Охота с красным кречетом | страница 48



Ничего нового не добавил и Шамардин, вошедший с таким видом, словно его не на допрос позвали, а на совет — обсудить дальнейшие действия.

Купцы, сообщил Шамардин, в половине седьмого утра, когда согласились наконец сделать добровольные пожертвования, под конвоем отпущены были по домам. Отправились, видимо, поесть горяченького, ибо, кроме Сыкулева — младшего и Фонштейна, приволокшего вексель, никто ничего не принес. Могли бы и не ходить. Но он, Шамардин, времени даром не терял. С утра даже чаю хлебнуть не успел, сразу помчался на квартиру к Константинову, о котором узнал еще накануне, вытащил его из постели и доставил в комендатуру. Затем стали поджидать купцов. Те явились все разом, будто условившись заранее, если не считать Исмагилова и Калмыкова — тот, как и вчера, прискакал раньше всех. Остальные собрались без четверти восемь, а Пепеляев прибыл около половины девятого. Без десяти минут восемь Шамардин принял у Сыкулева — младшего коробочку с перстнем, осмотрел его и передал Константинову, который изучал перстень минут пять, после чего коробочку закрыл и поставил в центре стола.

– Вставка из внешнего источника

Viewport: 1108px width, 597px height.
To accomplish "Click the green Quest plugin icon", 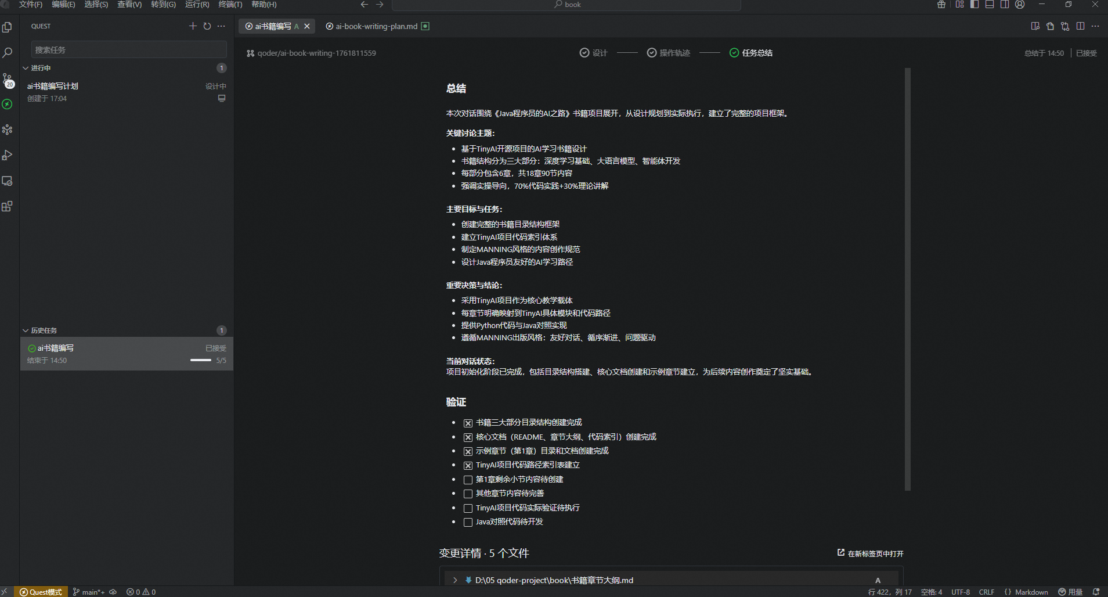I will [8, 105].
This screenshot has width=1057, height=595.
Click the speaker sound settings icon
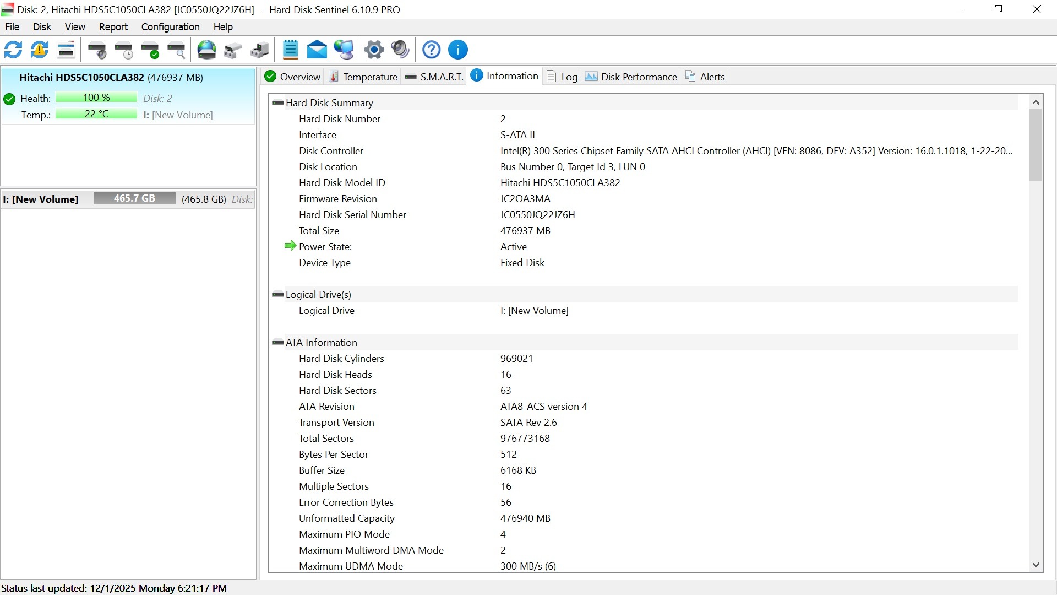[400, 50]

— И никто больше ее не трогал, не раскрывал? — спросил Мурзин.

— Хватали. Но я приказал, чтоб не лапали.

— К тому времени, как отец Геннадий пришел, уже не трогали?

— Еще чего! Я приказал, значит все. Они со мной полночи просидели. Знают, что капитан шутить не любит.

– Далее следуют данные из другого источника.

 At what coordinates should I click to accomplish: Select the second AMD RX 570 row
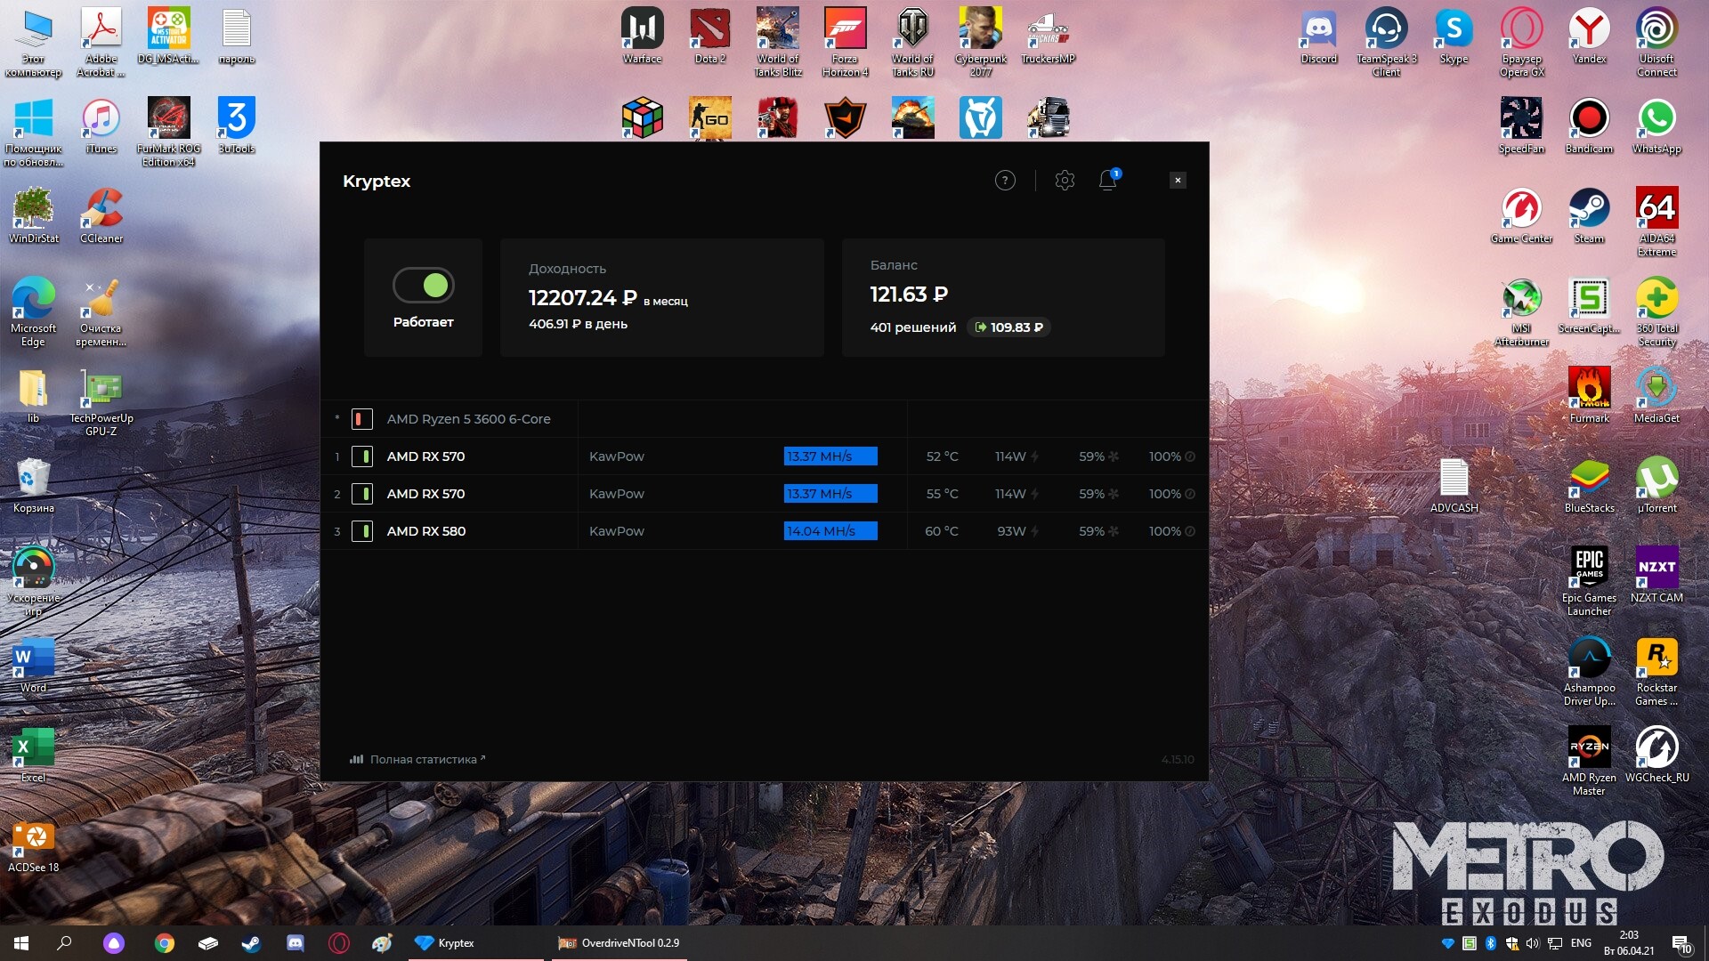(425, 494)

— А зачем вообще позвали его сюда, попа этого?

— Для плезиру. Ладаном пахнет, а душа радуется.

— Ваша или генеральская?

— Всякая христианская душа радуется, — с усмешечкой отвечал Шамардин, постепенно наглея, потому что видел уже: не может Мурзин отыскать перстень, и, значит, скоро придет срок с ним поквитаться.

— А кто последний брал коробочку со стола?

— Сыкулев, — быстро сказал Шамардин и тут же передумал. — Нет, Каменский… Или Грибушин?

— А вы где были?

— Сидел возле.

— И коробочка была закрыта?

— Точно так, закрыта!

— Выходит, — спокойно сказал Мурзин, — кроме вас, некому было и взять.

Оставив потрясенного Шамардина, который ощутил холод внизу живота при мысли о том, что этот вывод будет доложен Пепеляеву, Мурзин толкнул дверь в залу. При его появлении сразу сделалось тихо, разговоры смолкли. Отец Геннадий уже ушел, запах ладана выветрился и все отчетливее наплывал неувядающий аромат французских духов Ольги Васильевны. По— прежнему царственно — невозмутимая, она сидела рядом с Сыкулевым — младшим, в ее сложенных щепотью пальцах мелькнула и скрылась в муфте пружинка — зубочистка. Вероятно, и Сыкулева она не считала за мужчину. Ольга Васильевна была безмятежна, а ее собеседник сопел громче обычного и царапал палкой паркет. На коленях он держал принесенный из дому облезлый портфель. Этот портфель Мурзин обследовал давно, часа два или три назад. В нем лежали шерстяные носки и толстая вязаная кофта, захваченные, как объяснил сам Сыкулев, на тот случай, если генерал на что — нибудь разгневается и опять велит загасить камин.